Aiming at the problem of low target detection accuracy in infrared images, this paper introduces the attention mechanism module. The comparison of different attention mechanisms reveals that SENet and CA are slightly lower in mAP compared to CBAM when dealing with thermal infrared targets. The introduction of CBAM improves 0.53% and 0.44% on mAP, respectively, compared to SENet and CA. The accuracy is 3.21% and 2.25% higher on mAP, respectively.

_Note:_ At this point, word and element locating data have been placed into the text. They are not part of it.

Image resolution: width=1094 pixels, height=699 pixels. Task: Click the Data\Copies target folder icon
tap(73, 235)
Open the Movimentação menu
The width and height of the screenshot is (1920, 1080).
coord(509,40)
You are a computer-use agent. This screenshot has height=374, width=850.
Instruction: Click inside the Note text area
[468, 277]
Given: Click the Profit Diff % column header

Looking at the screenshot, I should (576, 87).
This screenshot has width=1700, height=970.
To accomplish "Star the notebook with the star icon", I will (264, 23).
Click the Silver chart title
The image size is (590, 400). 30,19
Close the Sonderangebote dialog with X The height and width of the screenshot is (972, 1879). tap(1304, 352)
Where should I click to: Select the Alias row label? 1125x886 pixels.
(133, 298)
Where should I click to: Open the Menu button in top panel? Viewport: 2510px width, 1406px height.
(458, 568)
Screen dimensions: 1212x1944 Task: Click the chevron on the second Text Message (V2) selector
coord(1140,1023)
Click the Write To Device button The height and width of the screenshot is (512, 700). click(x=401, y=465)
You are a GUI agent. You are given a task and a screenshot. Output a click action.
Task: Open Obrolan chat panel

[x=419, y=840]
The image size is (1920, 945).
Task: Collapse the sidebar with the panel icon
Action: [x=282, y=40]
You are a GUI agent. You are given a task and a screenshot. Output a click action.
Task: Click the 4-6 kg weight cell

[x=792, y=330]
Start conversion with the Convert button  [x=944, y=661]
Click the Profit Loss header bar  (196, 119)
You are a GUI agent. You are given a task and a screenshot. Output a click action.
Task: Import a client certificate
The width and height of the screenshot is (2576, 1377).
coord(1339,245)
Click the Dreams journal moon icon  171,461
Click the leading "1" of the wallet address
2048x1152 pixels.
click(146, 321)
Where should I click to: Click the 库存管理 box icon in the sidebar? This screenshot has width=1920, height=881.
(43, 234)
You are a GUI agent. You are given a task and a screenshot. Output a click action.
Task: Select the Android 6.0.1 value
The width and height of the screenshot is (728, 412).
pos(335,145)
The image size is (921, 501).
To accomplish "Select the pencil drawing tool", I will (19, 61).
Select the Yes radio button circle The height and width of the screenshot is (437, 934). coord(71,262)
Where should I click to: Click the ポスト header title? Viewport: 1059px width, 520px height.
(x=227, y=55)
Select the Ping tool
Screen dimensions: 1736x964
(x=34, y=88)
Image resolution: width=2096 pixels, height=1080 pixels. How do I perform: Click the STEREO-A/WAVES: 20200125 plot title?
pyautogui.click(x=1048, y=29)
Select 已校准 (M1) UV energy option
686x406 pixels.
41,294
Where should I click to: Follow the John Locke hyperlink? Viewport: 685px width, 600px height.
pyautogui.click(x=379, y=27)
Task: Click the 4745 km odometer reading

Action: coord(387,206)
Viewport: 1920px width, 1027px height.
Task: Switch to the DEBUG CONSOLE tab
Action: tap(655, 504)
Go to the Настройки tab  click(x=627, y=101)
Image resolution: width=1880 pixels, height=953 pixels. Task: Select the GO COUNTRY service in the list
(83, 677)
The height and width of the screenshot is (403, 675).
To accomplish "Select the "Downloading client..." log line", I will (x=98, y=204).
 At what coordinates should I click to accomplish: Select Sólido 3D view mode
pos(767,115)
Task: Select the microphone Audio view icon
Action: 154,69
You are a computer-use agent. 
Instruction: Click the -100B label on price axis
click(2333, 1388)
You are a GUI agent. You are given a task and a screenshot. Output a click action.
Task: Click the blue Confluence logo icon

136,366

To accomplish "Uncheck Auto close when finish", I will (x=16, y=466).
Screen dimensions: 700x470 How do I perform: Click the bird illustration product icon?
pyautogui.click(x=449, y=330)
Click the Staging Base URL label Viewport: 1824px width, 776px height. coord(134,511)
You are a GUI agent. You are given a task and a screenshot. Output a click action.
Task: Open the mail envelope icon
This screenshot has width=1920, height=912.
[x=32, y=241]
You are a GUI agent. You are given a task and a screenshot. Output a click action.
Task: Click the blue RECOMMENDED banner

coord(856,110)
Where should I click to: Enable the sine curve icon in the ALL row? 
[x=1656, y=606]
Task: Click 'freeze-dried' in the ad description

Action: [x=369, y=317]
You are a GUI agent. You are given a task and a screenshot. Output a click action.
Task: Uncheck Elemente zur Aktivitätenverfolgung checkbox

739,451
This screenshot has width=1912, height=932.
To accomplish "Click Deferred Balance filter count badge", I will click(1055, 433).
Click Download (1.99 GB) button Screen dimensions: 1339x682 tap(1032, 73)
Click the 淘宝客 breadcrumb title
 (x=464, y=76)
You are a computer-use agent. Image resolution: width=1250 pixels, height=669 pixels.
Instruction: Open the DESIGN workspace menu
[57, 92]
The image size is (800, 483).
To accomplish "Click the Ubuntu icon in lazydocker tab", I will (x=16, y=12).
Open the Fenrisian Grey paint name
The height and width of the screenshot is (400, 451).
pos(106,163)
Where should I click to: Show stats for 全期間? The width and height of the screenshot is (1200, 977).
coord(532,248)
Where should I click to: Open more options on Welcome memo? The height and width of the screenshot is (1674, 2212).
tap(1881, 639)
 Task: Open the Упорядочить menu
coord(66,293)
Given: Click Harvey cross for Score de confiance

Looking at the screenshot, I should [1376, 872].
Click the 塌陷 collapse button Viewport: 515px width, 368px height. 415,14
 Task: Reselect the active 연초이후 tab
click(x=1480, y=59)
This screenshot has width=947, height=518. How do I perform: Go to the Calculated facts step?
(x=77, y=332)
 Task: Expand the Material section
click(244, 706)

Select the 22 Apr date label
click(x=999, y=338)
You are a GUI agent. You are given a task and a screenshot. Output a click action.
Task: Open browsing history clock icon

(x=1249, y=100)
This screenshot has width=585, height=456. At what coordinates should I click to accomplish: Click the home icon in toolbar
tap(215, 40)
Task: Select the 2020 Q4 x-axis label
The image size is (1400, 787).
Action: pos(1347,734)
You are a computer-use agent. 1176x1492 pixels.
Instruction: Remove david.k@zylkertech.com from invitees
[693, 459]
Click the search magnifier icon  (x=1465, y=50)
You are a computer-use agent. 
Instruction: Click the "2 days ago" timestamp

In the comparison of sampling algorithms, the mAP values of bicubic interpolation, nearest neighbor interpolation and bilinear interpolation are 0.809, 0.792 and 0.807, respectively.In terms of inference time, bicubic interpolation takes the most time, but on a comprehensive consideration, the bicubic interpolation interpolation algorithm is used as the sampling method in this paper, under the condition of guaranteeing the model accuracy.

The precision, recall and mAP of the infrared target detection model based on the improved YOLOv5 in this paper are 0.857, 0.811 and 0.862, respectively. Compared to the same type of lightweight algorithmic model and large parametric model, the improved model in this paper has advantages.Especially, the performance of the optimized algorithm in this paper is far ahead compared to the lightweight model.

The accuracy and CPU occupancy of this paper’s embedded platform deployment scheme are 54.87 and 50.21%, respectively, with a lower accuracy of 1.04 compared to Darknet, and a relatively centered CPU occupancy. However, the running time, memory usage, and number of parameters of this paper’s scheme are all optimal. The inference time decreases by 50% compared to Darknet. It verifies that the embedded deployment of the infrared target detection model based on the improved YOLOv5 in this paper has excellent performance, which is more capable of meeting the practical needs of infrared image detection and provides application value for the development of infrared target detection.